亮が台所に立ち料理を始めると蓮華と桃華が料理を運んだ。

「いらっしゃい、私が亮の母親の久美です」

久美は流暢な英語で二人に話しかけた。


「亮に料理を作らせて良いんですか?」

ピョートルにとってボスのような立ち場の亮に

料理を作ってもらってオドオドしていた。

「いいのよ、あの子の料理が世界で一番美味しいんだから」

「そうですか、楽しみだな」

アントンが台所の方を首を伸ばし覗いた。


「末っ子の亮は子供の頃から私と一緒に料理を作っていたのよ、

 中学の時には図書館にある料理の本を全部読んでしまって

 彼専用の包丁セットまであるんだから」

「ほう凄い」

「亮の子供の将来の夢はコック、外科医、

薬剤師の順番に変わって言ったの」

久美は嬉しそうに亮の話をしていた。


そこに美佐江と千沙子と秀樹が帰って来て

総勢10人のにぎやかな夕食が始まった。


「お父さん、迷惑と苦労をかけました」

亮が秀樹に頭を下げた。

「ああ、大丈夫だ。
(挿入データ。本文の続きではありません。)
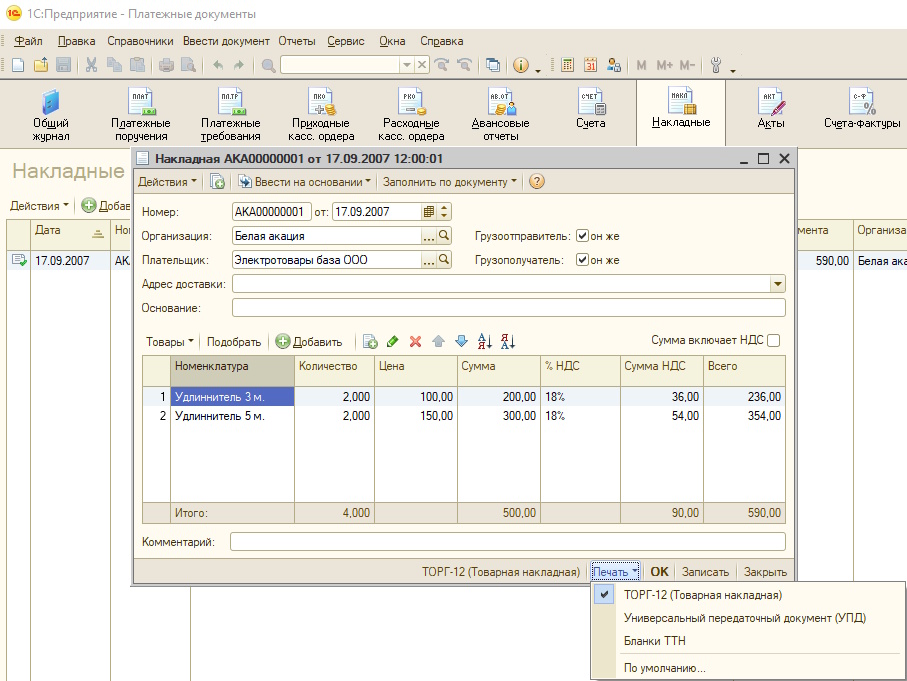The width and height of the screenshot is (907, 681).
Task: Click the OK button in document
Action: click(659, 572)
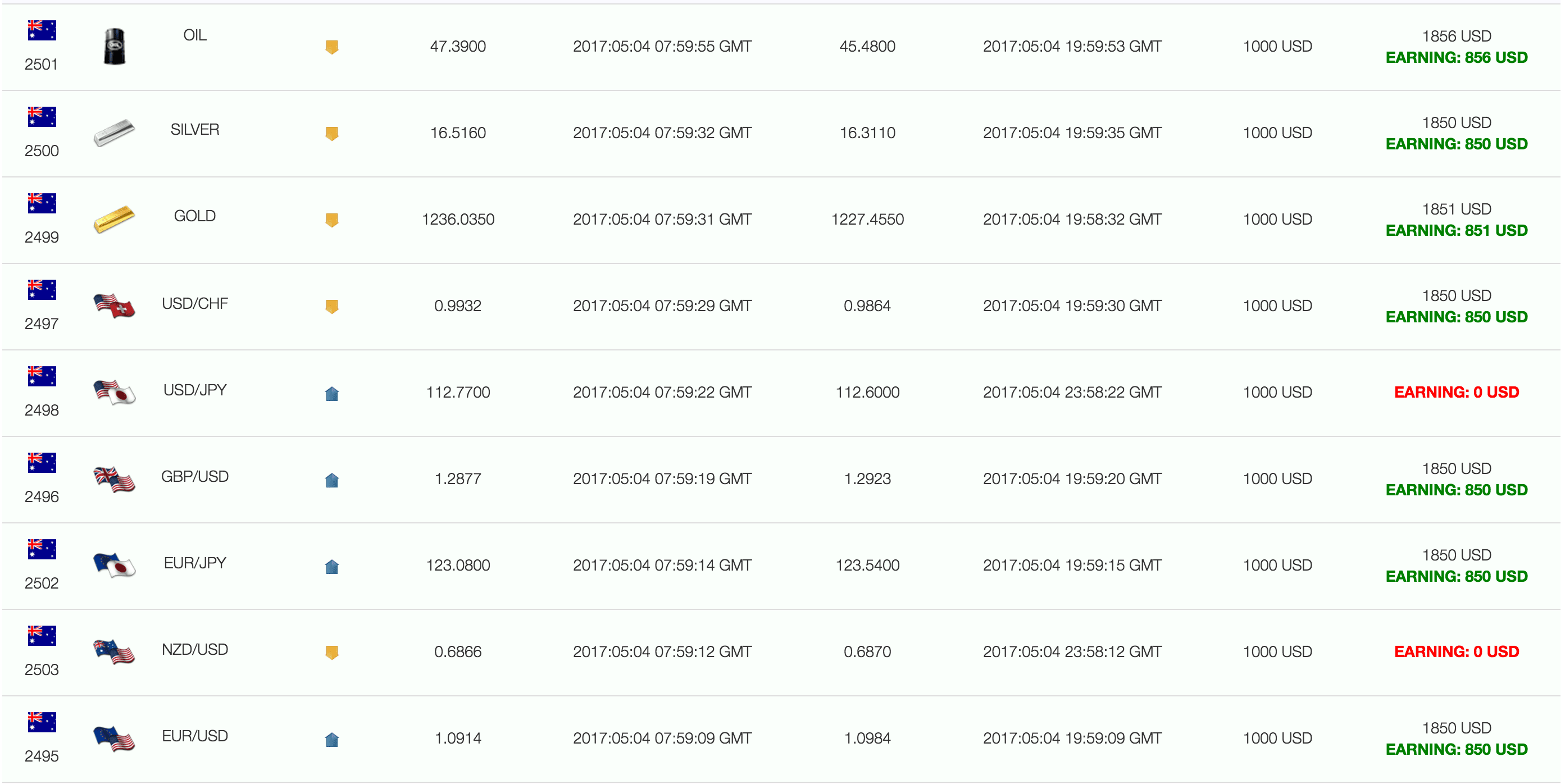
Task: Click the EUR/JPY flags icon
Action: 114,566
しかしラブポーションは楽しい店だな

 毎日行列が出来ている」

「これからは遊びに行ってください」

「うん、そうする」 

秀樹は亮の耳元で答えた。


「ところで、今回はボディガードを雇うほどヤバイのか?」

「はい、こんどの事で敵にかなり恨みを

買ってしまって、この家にも迷惑かけそうです」

「なんでその若さで敵を作るんだか、わからんよ。